Die somit entstandene Gesellschaft hat durchaus utopische Züge: Die Verbrechensrate ist stark zurückgegangen, mitunter lebensgefährdende Berufe wie Feuerwehrmann oder Polizist haben ihren Schrecken verloren und die Diskriminierung von Minderheiten ist kaum noch ein Thema – denn niemand ist verpflichtet, einen Surrogaten zu betreiben, der seinem wirklichen Aussehen, seiner Ethnizität, seinem Geschlecht oder Alter entspricht.
Doch bei genauerem Hinsehen ist nicht alles so rosig: Teilhaben an der neuen Lebensart kann natürlich nur, wer es sich finanziell leisten kann. Dann gibt es auch noch Menschen, welche die Surrogaten-Geschichte aus religiösen Prinzipien ablehnen. Darunter fallen die meisten Mitglieder der Dreads, eine Gruppe von Surrogaten-Gegnern, denen nach einem gewaltsamen Aufstand ein Reservat zugestanden wurde, wo sie nun unter der Führung des „Propheten“ auf göttliche Intervention gegen den Frevel warten. Und schließlich muss man akzeptieren, dass man in einer Welt das Scheins agiert, in der nie ganz klar ist, wer einem wirklich gegenübersteht. Letzteres macht vor allem Lieutenant Harvey Greer zu schaffen, der mit seinem Partner eine geheimnisvolle Mord- bzw. Zerstörungserie unter Surrogaten im urbanen Moloch von Central Georgia Metropolis aufklären muss. Der Polizeiveteran wittert schnell, dass hinter den Vorkommnissen mehr als mutwilliger Zerstörungswille steckt.
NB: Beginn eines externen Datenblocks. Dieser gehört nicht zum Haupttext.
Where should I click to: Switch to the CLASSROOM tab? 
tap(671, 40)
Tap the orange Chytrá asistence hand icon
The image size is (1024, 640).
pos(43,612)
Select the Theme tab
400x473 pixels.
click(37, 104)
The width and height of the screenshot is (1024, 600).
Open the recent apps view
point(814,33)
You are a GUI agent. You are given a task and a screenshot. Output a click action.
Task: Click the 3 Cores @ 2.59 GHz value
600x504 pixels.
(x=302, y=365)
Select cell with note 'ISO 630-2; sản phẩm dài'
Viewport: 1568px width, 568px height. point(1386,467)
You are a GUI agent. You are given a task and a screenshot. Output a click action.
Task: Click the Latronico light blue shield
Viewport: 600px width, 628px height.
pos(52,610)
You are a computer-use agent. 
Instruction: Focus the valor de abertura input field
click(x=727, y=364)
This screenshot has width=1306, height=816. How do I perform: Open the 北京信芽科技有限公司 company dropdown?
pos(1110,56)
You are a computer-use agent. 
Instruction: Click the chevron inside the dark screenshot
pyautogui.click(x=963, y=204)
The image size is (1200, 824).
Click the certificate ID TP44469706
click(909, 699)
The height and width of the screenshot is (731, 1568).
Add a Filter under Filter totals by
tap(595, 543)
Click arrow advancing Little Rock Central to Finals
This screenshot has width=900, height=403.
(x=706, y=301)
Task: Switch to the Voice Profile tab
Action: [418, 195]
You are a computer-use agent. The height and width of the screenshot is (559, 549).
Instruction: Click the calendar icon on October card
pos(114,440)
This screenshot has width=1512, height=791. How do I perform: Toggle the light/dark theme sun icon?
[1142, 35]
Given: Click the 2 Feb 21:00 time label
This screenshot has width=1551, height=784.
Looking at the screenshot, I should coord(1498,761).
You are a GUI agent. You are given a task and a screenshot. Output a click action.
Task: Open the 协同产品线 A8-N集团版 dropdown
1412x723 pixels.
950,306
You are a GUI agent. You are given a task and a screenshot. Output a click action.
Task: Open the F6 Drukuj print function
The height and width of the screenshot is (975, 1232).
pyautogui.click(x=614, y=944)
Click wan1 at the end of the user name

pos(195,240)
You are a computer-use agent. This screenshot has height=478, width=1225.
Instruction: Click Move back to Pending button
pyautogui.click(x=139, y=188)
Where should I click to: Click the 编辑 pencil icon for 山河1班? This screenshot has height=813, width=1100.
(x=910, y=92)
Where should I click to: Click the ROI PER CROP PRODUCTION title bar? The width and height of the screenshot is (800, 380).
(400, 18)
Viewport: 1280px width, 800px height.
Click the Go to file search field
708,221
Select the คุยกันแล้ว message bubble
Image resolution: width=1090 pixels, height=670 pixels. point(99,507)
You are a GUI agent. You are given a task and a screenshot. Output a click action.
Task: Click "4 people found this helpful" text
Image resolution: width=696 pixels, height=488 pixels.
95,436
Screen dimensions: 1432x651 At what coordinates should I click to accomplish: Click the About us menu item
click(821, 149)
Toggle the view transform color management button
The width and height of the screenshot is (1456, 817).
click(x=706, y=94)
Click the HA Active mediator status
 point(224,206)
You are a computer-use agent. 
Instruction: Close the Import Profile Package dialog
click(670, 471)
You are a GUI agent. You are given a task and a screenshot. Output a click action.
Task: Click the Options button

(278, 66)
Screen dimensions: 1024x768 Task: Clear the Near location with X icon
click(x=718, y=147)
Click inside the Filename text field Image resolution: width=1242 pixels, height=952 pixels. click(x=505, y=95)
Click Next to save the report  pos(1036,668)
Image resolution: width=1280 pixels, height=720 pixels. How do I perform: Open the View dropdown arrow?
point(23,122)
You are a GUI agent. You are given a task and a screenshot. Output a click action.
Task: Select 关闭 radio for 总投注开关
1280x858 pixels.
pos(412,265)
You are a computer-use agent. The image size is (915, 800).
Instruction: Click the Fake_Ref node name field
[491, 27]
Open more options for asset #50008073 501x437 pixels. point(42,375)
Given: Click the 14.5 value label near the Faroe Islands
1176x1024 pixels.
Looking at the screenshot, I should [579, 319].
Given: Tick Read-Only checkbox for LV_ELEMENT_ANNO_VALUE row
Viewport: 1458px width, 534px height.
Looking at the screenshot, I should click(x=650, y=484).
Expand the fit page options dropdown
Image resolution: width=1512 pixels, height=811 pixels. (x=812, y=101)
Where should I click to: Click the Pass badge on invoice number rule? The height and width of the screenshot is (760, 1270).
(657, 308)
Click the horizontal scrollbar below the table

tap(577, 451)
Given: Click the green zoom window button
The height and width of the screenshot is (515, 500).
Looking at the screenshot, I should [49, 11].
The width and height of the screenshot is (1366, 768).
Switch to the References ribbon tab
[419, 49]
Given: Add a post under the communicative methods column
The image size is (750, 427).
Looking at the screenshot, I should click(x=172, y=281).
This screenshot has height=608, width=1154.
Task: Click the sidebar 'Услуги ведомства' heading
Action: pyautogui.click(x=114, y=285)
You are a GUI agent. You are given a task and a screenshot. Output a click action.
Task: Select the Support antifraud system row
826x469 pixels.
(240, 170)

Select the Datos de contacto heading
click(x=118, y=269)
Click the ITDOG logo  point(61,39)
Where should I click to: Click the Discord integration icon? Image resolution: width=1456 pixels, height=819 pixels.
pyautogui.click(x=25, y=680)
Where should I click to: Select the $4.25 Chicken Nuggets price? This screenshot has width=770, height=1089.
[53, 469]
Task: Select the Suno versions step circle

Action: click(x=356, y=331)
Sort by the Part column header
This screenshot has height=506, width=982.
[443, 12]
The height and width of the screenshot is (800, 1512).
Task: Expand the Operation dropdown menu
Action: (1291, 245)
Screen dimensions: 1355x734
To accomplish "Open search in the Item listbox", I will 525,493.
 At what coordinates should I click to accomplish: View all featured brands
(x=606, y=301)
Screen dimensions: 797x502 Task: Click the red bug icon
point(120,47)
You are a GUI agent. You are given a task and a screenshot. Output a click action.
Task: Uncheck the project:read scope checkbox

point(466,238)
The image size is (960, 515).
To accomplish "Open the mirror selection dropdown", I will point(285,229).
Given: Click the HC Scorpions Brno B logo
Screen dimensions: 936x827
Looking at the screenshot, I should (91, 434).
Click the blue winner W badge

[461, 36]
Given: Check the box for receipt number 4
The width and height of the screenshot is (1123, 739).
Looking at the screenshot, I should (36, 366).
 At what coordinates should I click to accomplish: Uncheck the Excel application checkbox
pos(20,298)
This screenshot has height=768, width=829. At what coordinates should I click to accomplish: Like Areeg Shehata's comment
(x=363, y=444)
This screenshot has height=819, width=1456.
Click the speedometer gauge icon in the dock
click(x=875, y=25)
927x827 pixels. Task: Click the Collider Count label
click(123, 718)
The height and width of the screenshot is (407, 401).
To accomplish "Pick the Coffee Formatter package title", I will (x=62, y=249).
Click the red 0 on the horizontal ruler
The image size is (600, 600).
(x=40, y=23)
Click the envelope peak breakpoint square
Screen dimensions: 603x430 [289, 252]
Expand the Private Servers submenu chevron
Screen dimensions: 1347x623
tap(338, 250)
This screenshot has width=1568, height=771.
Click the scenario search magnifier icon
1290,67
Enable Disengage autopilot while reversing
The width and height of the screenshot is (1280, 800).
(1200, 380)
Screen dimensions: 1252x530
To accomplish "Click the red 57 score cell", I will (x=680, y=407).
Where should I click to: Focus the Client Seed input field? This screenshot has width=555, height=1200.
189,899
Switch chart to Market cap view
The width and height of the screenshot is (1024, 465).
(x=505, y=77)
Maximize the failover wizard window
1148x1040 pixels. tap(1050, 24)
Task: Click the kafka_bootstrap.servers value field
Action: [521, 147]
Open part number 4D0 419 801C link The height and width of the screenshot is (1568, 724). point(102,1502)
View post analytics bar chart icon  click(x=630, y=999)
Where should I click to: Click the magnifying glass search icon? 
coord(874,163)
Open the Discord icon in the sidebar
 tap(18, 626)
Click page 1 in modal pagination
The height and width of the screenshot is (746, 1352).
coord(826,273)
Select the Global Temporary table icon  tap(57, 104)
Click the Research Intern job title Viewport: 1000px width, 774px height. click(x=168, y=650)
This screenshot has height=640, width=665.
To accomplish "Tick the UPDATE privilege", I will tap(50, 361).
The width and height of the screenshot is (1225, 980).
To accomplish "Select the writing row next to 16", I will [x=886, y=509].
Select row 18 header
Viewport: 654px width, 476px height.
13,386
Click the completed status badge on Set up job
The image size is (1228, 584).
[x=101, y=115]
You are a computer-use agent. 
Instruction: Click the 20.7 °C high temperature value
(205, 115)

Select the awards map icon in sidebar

Als sein eigener Surrogat bei den Ermittlungen geschrottet wird, wagt er sich persönlich auf die Straße, was ungeahnte Auswirkungen auf den Verlauf der Ereignisse hat.
Es ist eine schrecklich schöne neue Welt, die Venditti für die (zuerst als Einzelhefte erschienenen) fünf Kapitel seiner Geschichte entworfen hat, die nah genug an der Realität grenzt, um sich auf sie einzulassen. Dabei spielt auch der Hauptprotagonist eine nicht unwichtige Rolle: Harvey Greer ist eine schön runde Figur, auf den ersten Blick ein abgebrühter Cop, der jedoch durch die Eheprobleme mit seiner surrogaten-abhängigen Frau und seine stetig wachsenden Zweifel an sich und der Welt, in der er lebt, durch und durch menschlich und verletzlich wirkt.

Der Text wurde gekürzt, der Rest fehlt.